--- Problem statement ---
Copy out the records from the line with "Viewport: 484px width, 393px height." to the line with "(x=250, y=97)", keeping every line the same.

## Begin Material shown

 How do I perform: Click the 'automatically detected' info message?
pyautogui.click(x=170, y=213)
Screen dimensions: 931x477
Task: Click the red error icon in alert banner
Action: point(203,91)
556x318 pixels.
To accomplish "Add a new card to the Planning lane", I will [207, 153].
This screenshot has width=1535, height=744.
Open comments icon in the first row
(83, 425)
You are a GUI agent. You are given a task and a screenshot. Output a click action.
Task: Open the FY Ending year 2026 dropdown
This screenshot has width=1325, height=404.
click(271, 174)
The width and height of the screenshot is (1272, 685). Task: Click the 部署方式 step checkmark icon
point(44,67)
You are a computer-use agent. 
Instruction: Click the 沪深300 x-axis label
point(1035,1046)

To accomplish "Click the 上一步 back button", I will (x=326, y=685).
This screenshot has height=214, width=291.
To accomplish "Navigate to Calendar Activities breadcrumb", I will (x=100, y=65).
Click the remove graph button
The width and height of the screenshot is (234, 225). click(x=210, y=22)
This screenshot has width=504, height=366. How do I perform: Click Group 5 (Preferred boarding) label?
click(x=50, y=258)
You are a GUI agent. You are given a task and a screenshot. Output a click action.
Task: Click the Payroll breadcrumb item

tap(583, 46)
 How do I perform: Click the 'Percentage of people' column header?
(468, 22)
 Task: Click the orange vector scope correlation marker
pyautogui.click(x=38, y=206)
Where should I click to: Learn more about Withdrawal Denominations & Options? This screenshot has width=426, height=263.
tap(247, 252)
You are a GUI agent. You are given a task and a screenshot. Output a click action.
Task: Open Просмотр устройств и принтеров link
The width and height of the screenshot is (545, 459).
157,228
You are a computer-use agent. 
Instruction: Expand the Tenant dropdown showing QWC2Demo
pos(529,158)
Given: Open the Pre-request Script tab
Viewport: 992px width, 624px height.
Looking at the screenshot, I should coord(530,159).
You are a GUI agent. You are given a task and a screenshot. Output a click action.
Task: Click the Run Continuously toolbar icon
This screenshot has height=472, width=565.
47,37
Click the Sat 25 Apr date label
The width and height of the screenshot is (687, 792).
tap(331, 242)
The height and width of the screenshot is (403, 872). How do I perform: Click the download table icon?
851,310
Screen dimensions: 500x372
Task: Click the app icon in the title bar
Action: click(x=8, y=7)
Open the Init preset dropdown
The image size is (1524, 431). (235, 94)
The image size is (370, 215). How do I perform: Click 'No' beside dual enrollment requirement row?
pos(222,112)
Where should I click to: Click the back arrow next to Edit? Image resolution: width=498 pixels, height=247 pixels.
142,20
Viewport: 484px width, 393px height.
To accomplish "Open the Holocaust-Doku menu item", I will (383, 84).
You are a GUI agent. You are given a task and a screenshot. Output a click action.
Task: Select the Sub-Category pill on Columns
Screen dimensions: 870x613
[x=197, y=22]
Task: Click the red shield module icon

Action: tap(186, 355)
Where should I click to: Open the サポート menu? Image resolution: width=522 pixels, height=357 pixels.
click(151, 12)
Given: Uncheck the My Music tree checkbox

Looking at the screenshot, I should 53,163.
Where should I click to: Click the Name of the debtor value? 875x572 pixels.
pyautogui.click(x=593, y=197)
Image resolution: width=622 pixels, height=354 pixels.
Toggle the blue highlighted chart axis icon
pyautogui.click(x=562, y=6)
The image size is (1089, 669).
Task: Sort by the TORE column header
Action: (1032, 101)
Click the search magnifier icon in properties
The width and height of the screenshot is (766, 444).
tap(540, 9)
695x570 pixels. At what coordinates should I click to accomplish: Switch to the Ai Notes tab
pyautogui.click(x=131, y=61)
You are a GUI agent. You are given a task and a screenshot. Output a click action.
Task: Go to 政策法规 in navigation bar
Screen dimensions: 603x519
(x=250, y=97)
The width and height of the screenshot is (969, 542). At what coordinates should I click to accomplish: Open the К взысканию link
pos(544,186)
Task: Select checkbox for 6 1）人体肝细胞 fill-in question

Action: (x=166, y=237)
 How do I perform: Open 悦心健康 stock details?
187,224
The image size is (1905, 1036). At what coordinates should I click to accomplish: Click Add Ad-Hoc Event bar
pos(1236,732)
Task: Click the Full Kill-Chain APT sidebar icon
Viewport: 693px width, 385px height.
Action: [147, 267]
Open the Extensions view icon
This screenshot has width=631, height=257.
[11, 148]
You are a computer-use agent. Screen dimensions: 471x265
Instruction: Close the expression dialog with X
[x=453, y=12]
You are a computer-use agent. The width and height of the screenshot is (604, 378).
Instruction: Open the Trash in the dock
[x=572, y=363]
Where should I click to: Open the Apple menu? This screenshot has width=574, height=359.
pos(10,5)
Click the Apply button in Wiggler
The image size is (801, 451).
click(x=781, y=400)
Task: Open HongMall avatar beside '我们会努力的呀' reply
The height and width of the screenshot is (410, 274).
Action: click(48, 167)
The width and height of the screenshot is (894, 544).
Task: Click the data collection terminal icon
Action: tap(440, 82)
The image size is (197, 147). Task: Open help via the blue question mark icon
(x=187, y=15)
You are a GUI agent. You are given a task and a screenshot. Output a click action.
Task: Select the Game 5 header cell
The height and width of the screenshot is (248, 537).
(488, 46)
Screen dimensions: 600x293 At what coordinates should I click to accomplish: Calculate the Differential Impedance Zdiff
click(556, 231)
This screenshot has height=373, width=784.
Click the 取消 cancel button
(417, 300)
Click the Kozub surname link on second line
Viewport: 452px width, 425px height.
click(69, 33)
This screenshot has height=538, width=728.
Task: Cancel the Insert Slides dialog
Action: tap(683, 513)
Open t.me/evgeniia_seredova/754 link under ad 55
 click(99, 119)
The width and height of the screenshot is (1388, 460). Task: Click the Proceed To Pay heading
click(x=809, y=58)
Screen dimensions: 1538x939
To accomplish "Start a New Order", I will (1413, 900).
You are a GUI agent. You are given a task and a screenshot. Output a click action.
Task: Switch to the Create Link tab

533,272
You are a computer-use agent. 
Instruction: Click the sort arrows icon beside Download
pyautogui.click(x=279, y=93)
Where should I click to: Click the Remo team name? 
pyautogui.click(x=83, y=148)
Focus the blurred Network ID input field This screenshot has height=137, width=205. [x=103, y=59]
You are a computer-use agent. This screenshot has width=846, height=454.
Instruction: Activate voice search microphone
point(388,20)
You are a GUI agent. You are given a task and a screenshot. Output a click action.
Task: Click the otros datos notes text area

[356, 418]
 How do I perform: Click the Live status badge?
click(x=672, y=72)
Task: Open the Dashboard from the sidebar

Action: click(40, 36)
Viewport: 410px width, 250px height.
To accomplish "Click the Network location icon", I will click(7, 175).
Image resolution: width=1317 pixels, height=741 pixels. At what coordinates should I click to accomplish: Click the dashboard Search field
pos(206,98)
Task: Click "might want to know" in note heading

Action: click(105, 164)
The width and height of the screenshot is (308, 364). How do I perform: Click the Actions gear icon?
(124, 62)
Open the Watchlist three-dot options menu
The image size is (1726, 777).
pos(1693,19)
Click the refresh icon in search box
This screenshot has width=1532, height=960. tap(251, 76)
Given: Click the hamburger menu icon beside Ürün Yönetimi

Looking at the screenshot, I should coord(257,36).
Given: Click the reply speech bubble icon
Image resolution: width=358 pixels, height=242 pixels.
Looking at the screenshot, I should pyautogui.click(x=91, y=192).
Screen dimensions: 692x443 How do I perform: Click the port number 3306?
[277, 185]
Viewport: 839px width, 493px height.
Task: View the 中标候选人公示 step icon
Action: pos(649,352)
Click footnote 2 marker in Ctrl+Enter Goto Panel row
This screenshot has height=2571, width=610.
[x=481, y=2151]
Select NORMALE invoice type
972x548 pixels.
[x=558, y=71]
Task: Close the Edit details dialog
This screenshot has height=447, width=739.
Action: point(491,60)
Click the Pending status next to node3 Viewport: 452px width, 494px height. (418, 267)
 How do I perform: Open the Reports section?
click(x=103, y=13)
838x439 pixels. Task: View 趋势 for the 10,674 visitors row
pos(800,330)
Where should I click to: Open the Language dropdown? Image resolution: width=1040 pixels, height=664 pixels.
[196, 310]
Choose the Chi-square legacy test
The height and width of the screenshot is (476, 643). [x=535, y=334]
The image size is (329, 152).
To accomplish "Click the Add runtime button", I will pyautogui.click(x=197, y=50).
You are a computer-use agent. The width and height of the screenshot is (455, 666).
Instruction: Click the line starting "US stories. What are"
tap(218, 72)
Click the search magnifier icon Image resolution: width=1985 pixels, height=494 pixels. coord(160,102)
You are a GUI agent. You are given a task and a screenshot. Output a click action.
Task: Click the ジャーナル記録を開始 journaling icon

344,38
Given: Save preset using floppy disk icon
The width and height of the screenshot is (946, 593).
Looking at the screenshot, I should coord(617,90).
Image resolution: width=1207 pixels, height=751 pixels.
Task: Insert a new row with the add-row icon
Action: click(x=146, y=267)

## End Material shown

--- Problem solution ---
Viewport: 484px width, 393px height.
To accomplish "Open the Holocaust-Doku menu item", I will (383, 84).
You are a GUI agent. You are given a task and a screenshot. Output a click action.
Task: Select the Sub-Category pill on Columns
Screen dimensions: 870x613
[x=197, y=22]
Task: Click the red shield module icon

Action: tap(186, 355)
Where should I click to: Open the サポート menu? Image resolution: width=522 pixels, height=357 pixels.
click(151, 12)
Given: Uncheck the My Music tree checkbox

Looking at the screenshot, I should 53,163.
Where should I click to: Click the Name of the debtor value? 875x572 pixels.
pyautogui.click(x=593, y=197)
Image resolution: width=622 pixels, height=354 pixels.
Toggle the blue highlighted chart axis icon
pyautogui.click(x=562, y=6)
The image size is (1089, 669).
Task: Sort by the TORE column header
Action: (1032, 101)
Click the search magnifier icon in properties
The width and height of the screenshot is (766, 444).
tap(540, 9)
695x570 pixels. At what coordinates should I click to accomplish: Switch to the Ai Notes tab
pyautogui.click(x=131, y=61)
You are a GUI agent. You are given a task and a screenshot. Output a click action.
Task: Go to 政策法规 in navigation bar
Screen dimensions: 603x519
(x=250, y=97)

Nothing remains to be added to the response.